= Claes Dahlbäck =

Swedish businessman

Claes Åke Gustaf Dahlbäck (born 6 June 1947) is a Swedish businessman.

==Biography==
He received an M.Sc. and a PhD in Economics from the Stockholm School of Economics.

In 1973, he joined Investor AB as an analyst in New York City. From 1978 to 1999, he served as its President and Chief Executive Officer. From April 1999 to April 2002, he served as its vice-chairman, from April 2002 to April 2005 as its chairman, and since April 2005 as senior advisor. Since November 2007, he has also served as senior advisor to the Foundation Asset Management AB.

He serves as chairman of the board of Stora Enso and chairman of the advisory committee of the following EQT AB subsidiaries: EQT III, IV and V, EQT Greater China II, EQT Expansion Capital II and the EQT Opportunity Fund.

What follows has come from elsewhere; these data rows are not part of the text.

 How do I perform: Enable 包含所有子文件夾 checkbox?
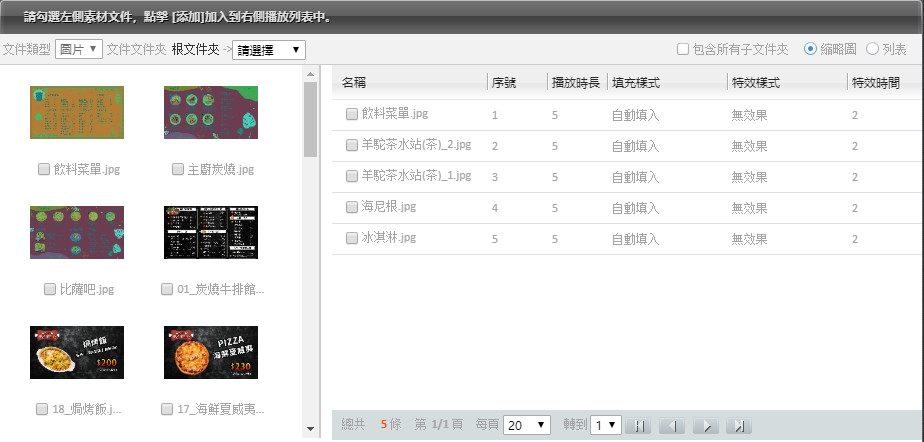pyautogui.click(x=682, y=49)
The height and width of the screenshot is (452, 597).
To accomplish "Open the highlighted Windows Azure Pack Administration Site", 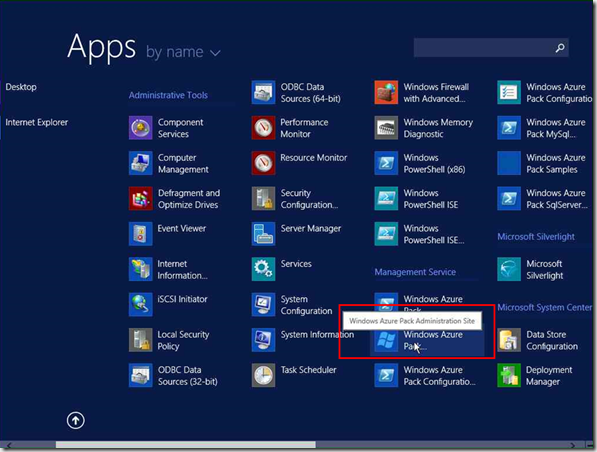I will tap(427, 340).
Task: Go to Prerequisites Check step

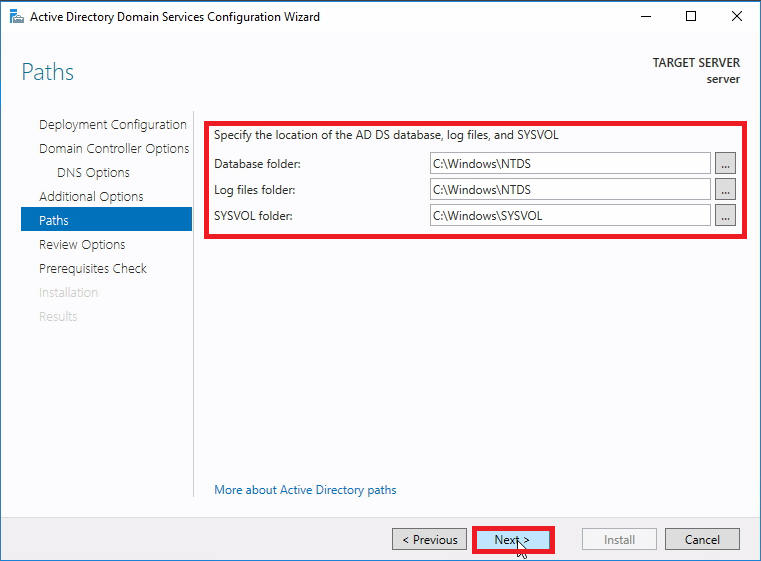Action: (x=93, y=269)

Previously, he served on the boards of directors of the ABB Group, Allmänna Svenska Elektriska Aktiebolaget, Electrolux, Ericsson, OMX, Goldman Sachs Saab Scania, Skandinaviska Enskilda Banken, SKF, Findus, V&S Group and Gambro.

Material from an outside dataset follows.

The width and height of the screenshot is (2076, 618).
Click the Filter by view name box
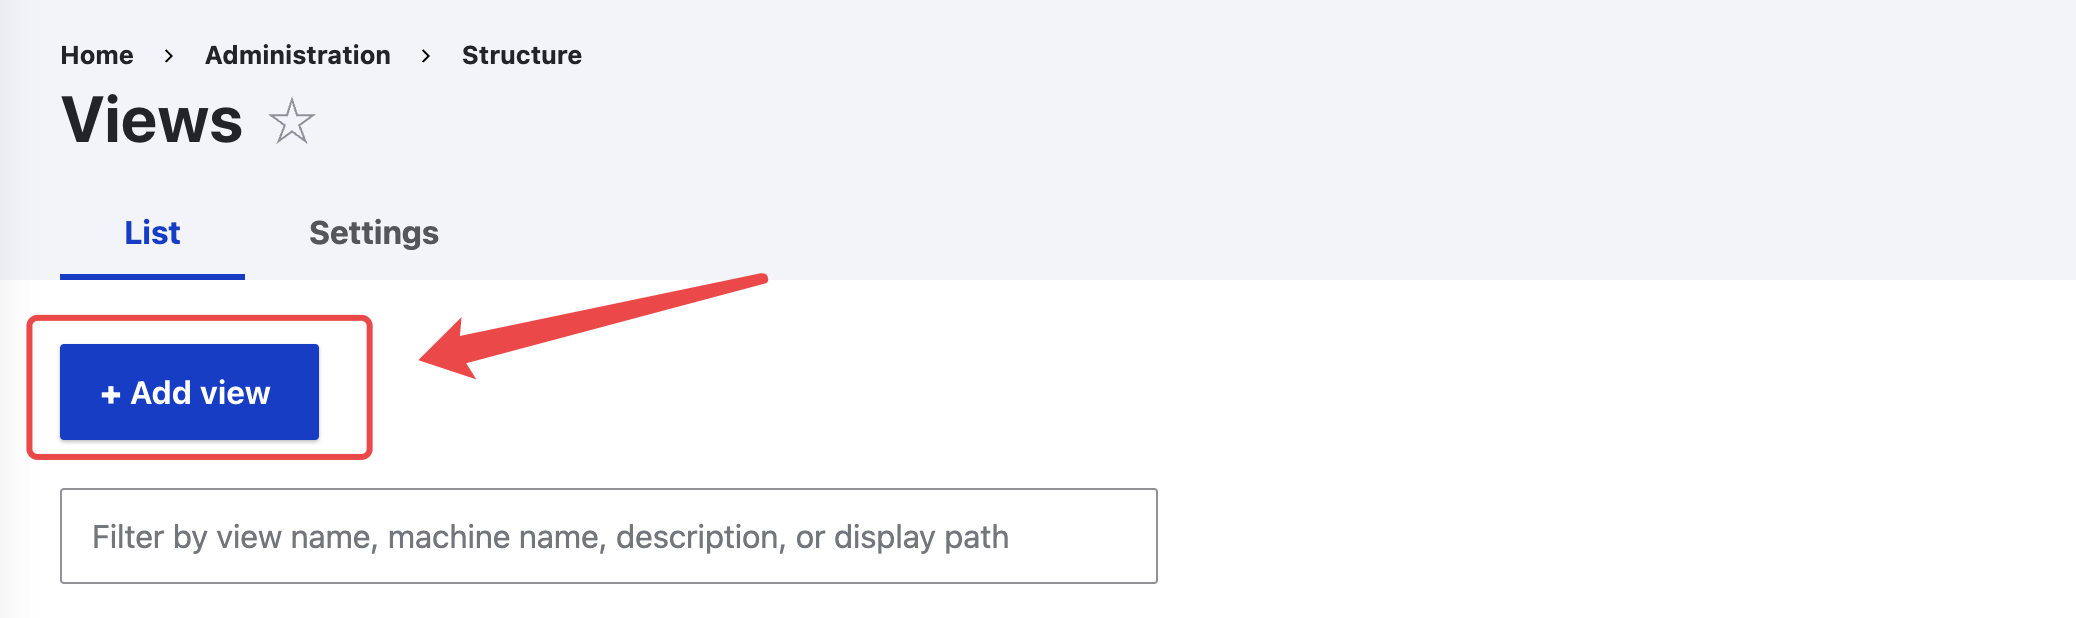point(608,536)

He is a member of the Royal Swedish Academy of Engineering Sciences and the Royal Swedish Society of Naval Sciences. He serves on the board of directors of the Stockholm School of Economics and as chair of the Stockholm School of Economics Foundation. In 2003 he participated in the annual conference of the Bilderberg Group. He is a Commander of the Order of the White Rose of Finland and a recipient of the Swedish Kings Medal of the Twelfth Night with the Seraphim Ribbon. In 2003, he served as president of the International Wine and Spirit Competition.